Objective : To assess the effects of conversion from calcineurin inhibitors (CNIs) to mTOR on the number of circulating Tregs and lymphocyte activation.
Patients and Methods : In 18 renal transplant recipients receiving CNI therapy (cyclosporine in 9, and tacrolimus in 9), treatment was converted to mTOR inhibitors (everolimus in 14, and rapamycin in 4). Peripheral blood samples were obtained before and 3 months after conversion. The number of circulating Tregs was measured using flow cytometry, and defined as CD4+/CD25high/CD127low/CD27+/CD62L+/CD45RO+/Foxp3+. Lymphocyte activation was assessed indirectly according to production of intracellular adenosine triphosphate (iATP) on polyclonal activation using a phytohemaglutinin assay (Immuknow; Cylex, Inc, Columbia, Maryland).
Results : In 15 patients (83.3%), the absolute number of Tregs increased significantly (P = .001) after conversion (median, 16.35 cells/mm3; 95% confidence interval [CI], 13.97?21.94) vs 3 months after conversion (32.03 cells/mm3; 95% CI, 26.25?41.66).
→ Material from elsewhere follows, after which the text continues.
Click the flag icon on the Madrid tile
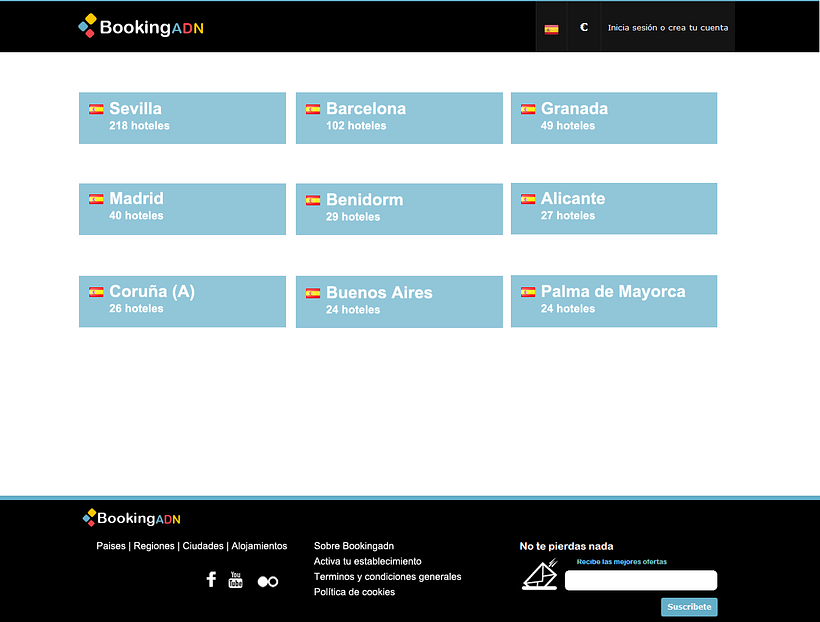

The iATP production decreased from 326 ng/mL (95% CI, 302?419) to 248 ng/mL (95% CI, 196?318; P = .02), and increased in 4 patients (22.22%). No significant correlation was demonstrated between Treg concentration and change in iATP production. No rejection episodes were reported during follow-up.
Conclusions : Despite the small number of patients in whom therapy was converted from CNI inhibitors to mTOR inhibitors, the data suggest an increase in the absolute number of Tregs after conversion. In addition, the concentration of activated peripheral CD4+ T cells decreased to nearly that associated with risk of infection due to overimmunosuppression.